» **Task item**
Tally the lines below that contain the word "原来罚单也分种类", then give the tally and nothing more.

» **Extracted entries**
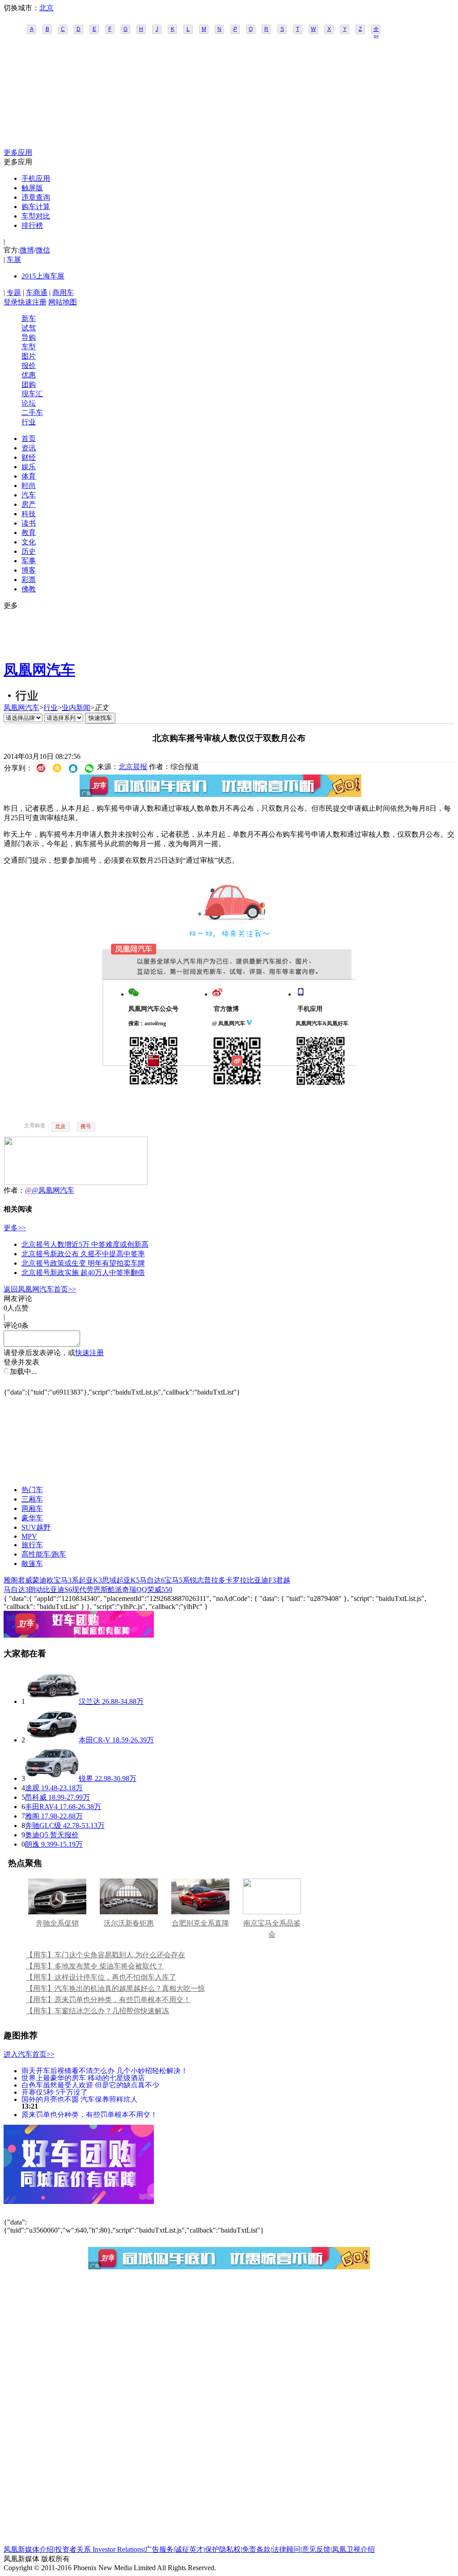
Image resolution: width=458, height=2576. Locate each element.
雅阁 (11, 1580)
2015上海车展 (42, 276)
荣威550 (159, 1589)
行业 (28, 422)
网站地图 (62, 302)
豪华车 (32, 1518)
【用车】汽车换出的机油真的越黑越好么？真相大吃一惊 (115, 1988)
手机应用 (35, 178)
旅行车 (32, 1545)
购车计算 (35, 206)
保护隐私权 (223, 2549)
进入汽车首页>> (29, 2054)
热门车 (32, 1489)
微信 (43, 250)
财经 (28, 457)
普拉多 (214, 1580)
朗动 (36, 1589)
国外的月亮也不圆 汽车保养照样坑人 (79, 2099)
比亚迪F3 (261, 1580)
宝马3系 (66, 1580)
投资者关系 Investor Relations (99, 2549)
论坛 (28, 403)
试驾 (28, 328)
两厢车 (32, 1508)
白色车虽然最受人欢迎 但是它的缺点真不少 (90, 2084)
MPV (29, 1536)
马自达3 (16, 1589)
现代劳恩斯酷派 (97, 1589)
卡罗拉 (236, 1580)
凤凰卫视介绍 (353, 2549)
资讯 (28, 448)
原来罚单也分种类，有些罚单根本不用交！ (89, 2114)
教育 (28, 532)
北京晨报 (133, 766)
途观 (32, 1788)
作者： (14, 1190)
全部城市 (376, 30)
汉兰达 (89, 1701)
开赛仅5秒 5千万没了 (54, 2091)
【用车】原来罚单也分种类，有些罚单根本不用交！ (108, 1999)
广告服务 (159, 2549)
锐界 (86, 1778)
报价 (28, 365)
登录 (11, 302)
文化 (28, 542)
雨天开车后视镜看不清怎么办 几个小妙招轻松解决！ (104, 2070)
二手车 (32, 412)
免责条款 (256, 2549)
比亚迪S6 (57, 1589)
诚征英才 (189, 2549)
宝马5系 (177, 1580)
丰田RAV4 (41, 1806)
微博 (27, 250)
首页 (28, 438)
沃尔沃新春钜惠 (129, 1923)
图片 (28, 356)
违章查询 (35, 197)
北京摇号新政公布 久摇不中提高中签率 (83, 1254)
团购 (28, 384)
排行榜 (32, 225)
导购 (28, 337)
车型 (28, 347)
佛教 (28, 589)
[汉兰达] (52, 1701)
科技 (28, 514)
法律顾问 (286, 2549)
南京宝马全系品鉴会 (272, 1928)
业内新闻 (76, 707)
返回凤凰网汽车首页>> (40, 1289)
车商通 (36, 292)
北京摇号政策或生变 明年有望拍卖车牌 (83, 1263)
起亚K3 (90, 1580)
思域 (109, 1580)
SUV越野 (36, 1527)
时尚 (28, 485)
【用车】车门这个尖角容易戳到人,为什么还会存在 (105, 1955)
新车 (28, 318)
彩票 (28, 579)
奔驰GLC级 (43, 1825)
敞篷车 (32, 1563)
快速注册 (32, 302)
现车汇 (32, 394)
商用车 (63, 292)
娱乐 (28, 467)
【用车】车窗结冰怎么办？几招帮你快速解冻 (97, 2011)
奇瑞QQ (134, 1589)
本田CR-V (94, 1740)
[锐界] (52, 1778)
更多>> (15, 1228)
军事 (28, 561)
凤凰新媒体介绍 (29, 2549)
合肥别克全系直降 (200, 1923)
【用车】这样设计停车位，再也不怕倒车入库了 (101, 1977)
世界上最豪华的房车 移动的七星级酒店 (83, 2077)
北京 (46, 8)
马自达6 (152, 1580)
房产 (28, 504)
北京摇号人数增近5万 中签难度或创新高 (84, 1244)
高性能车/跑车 (43, 1554)
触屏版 (32, 188)
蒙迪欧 (43, 1580)
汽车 (28, 495)
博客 (28, 570)
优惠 (28, 375)
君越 (283, 1580)
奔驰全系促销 (57, 1923)
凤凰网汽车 (39, 670)
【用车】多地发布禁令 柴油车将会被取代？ (95, 1966)
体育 (28, 476)
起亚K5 (128, 1580)
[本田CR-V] (52, 1740)
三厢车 (32, 1499)
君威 (25, 1580)
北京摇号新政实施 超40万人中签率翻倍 (83, 1272)
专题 (14, 292)
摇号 (86, 1126)
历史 (28, 551)
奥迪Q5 (36, 1835)
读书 (28, 523)
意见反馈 (316, 2549)
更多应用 (18, 152)
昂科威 (36, 1797)
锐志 (197, 1580)
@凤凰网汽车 (53, 1190)
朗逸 (32, 1844)
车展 (14, 259)
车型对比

» **Answer to this problem**
2